(Saved data entries)

=== Begin Enclosure ===

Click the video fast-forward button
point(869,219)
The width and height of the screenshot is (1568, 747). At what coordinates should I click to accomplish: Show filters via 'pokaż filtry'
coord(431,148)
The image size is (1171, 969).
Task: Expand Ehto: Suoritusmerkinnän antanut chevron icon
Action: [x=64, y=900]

=== End Enclosure ===

_EXERCISE BRIEF:_
Exactly as they appear above, write out the line containing "The width and" and each line that comes after it in the records.

_EXERCISE RESULT:_
The width and height of the screenshot is (1568, 747). At what coordinates should I click to accomplish: Show filters via 'pokaż filtry'
coord(431,148)
The image size is (1171, 969).
Task: Expand Ehto: Suoritusmerkinnän antanut chevron icon
Action: [x=64, y=900]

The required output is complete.